#### To do
Would you retype all of these records exactly?

#### Stored data
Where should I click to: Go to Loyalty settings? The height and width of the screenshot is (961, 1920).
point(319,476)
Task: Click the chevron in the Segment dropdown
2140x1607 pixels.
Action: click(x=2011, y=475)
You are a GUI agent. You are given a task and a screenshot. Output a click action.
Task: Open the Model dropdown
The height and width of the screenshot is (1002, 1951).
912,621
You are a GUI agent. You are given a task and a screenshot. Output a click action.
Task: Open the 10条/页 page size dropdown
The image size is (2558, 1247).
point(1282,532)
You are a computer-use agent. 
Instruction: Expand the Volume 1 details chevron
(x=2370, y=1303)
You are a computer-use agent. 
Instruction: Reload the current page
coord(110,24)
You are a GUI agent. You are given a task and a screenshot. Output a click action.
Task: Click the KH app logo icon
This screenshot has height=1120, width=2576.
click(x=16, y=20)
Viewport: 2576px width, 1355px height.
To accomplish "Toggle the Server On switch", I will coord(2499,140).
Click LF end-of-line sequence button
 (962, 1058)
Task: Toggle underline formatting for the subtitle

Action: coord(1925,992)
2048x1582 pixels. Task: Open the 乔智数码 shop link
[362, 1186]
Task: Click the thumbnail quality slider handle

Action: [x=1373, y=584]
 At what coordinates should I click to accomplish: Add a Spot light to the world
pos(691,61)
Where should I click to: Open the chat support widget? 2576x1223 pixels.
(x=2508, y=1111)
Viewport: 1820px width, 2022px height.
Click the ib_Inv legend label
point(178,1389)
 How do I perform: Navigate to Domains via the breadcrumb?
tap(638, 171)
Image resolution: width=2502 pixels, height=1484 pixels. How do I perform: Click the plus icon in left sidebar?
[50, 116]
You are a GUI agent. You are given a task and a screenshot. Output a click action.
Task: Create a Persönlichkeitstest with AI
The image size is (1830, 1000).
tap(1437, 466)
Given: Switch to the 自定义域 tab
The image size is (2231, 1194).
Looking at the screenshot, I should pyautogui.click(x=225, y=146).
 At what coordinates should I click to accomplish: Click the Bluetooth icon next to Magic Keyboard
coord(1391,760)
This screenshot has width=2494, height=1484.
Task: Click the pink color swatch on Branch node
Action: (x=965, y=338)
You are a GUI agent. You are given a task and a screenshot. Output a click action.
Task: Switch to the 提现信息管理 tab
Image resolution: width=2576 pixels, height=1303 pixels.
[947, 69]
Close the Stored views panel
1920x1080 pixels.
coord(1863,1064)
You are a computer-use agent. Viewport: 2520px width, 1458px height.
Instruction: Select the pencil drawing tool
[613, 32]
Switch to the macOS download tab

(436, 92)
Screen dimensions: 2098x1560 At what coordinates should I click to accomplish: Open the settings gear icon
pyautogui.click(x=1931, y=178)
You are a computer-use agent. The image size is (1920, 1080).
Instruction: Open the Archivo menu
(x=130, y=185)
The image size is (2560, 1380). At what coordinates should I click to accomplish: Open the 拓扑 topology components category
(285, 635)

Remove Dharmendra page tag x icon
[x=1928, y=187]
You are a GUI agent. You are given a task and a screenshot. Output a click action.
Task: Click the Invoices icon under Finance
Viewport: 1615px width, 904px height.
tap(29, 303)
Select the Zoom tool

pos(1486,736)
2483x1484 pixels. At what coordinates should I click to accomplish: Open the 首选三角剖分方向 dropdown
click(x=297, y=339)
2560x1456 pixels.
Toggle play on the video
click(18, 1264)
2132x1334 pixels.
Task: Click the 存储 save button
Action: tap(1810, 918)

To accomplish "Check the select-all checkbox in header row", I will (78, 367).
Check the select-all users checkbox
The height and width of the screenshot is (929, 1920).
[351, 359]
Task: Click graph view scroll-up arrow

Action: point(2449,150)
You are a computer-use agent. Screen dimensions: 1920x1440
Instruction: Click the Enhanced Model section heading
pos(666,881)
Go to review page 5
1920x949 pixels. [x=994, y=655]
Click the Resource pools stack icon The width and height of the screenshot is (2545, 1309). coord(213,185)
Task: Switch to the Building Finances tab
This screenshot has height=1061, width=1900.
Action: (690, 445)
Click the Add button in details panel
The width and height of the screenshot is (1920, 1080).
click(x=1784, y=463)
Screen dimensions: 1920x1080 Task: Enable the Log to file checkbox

#### Response
Where should I click to: Go to Loyalty settings? The height and width of the screenshot is (961, 1920).
point(319,476)
Task: Click the chevron in the Segment dropdown
2140x1607 pixels.
Action: click(x=2011, y=475)
You are a GUI agent. You are given a task and a screenshot. Output a click action.
Task: Open the Model dropdown
The height and width of the screenshot is (1002, 1951).
912,621
You are a GUI agent. You are given a task and a screenshot. Output a click action.
Task: Open the 10条/页 page size dropdown
The image size is (2558, 1247).
point(1282,532)
You are a computer-use agent. 
Instruction: Expand the Volume 1 details chevron
(x=2370, y=1303)
You are a computer-use agent. 
Instruction: Reload the current page
coord(110,24)
You are a GUI agent. You are given a task and a screenshot. Output a click action.
Task: Click the KH app logo icon
This screenshot has height=1120, width=2576.
click(x=16, y=20)
Viewport: 2576px width, 1355px height.
To accomplish "Toggle the Server On switch", I will coord(2499,140).
Click LF end-of-line sequence button
 (962, 1058)
Task: Toggle underline formatting for the subtitle

Action: coord(1925,992)
2048x1582 pixels. Task: Open the 乔智数码 shop link
[362, 1186]
Task: Click the thumbnail quality slider handle

Action: [x=1373, y=584]
 At what coordinates should I click to accomplish: Add a Spot light to the world
pos(691,61)
Where should I click to: Open the chat support widget? 2576x1223 pixels.
(x=2508, y=1111)
Viewport: 1820px width, 2022px height.
Click the ib_Inv legend label
point(178,1389)
 How do I perform: Navigate to Domains via the breadcrumb?
tap(638, 171)
Image resolution: width=2502 pixels, height=1484 pixels. How do I perform: Click the plus icon in left sidebar?
[50, 116]
You are a GUI agent. You are given a task and a screenshot. Output a click action.
Task: Create a Persönlichkeitstest with AI
The image size is (1830, 1000).
tap(1437, 466)
Given: Switch to the 自定义域 tab
The image size is (2231, 1194).
Looking at the screenshot, I should pyautogui.click(x=225, y=146).
 At what coordinates should I click to accomplish: Click the Bluetooth icon next to Magic Keyboard
coord(1391,760)
This screenshot has width=2494, height=1484.
Task: Click the pink color swatch on Branch node
Action: (x=965, y=338)
You are a GUI agent. You are given a task and a screenshot. Output a click action.
Task: Switch to the 提现信息管理 tab
Image resolution: width=2576 pixels, height=1303 pixels.
[947, 69]
Close the Stored views panel
1920x1080 pixels.
coord(1863,1064)
You are a computer-use agent. Viewport: 2520px width, 1458px height.
Instruction: Select the pencil drawing tool
[613, 32]
Switch to the macOS download tab

(436, 92)
Screen dimensions: 2098x1560 At what coordinates should I click to accomplish: Open the settings gear icon
pyautogui.click(x=1931, y=178)
You are a computer-use agent. The image size is (1920, 1080).
Instruction: Open the Archivo menu
(x=130, y=185)
The image size is (2560, 1380). At what coordinates should I click to accomplish: Open the 拓扑 topology components category
(285, 635)

Remove Dharmendra page tag x icon
[x=1928, y=187]
You are a GUI agent. You are given a task and a screenshot. Output a click action.
Task: Click the Invoices icon under Finance
Viewport: 1615px width, 904px height.
tap(29, 303)
Select the Zoom tool

pos(1486,736)
2483x1484 pixels. At what coordinates should I click to accomplish: Open the 首选三角剖分方向 dropdown
click(x=297, y=339)
2560x1456 pixels.
Toggle play on the video
click(18, 1264)
2132x1334 pixels.
Task: Click the 存储 save button
Action: tap(1810, 918)

To accomplish "Check the select-all checkbox in header row", I will (78, 367).
Check the select-all users checkbox
The height and width of the screenshot is (929, 1920).
[351, 359]
Task: Click graph view scroll-up arrow

Action: point(2449,150)
You are a computer-use agent. Screen dimensions: 1920x1440
Instruction: Click the Enhanced Model section heading
pos(666,881)
Go to review page 5
1920x949 pixels. [x=994, y=655]
Click the Resource pools stack icon The width and height of the screenshot is (2545, 1309). coord(213,185)
Task: Switch to the Building Finances tab
This screenshot has height=1061, width=1900.
Action: (690, 445)
Click the Add button in details panel
The width and height of the screenshot is (1920, 1080).
click(x=1784, y=463)
Screen dimensions: 1920x1080 Task: Enable the Log to file checkbox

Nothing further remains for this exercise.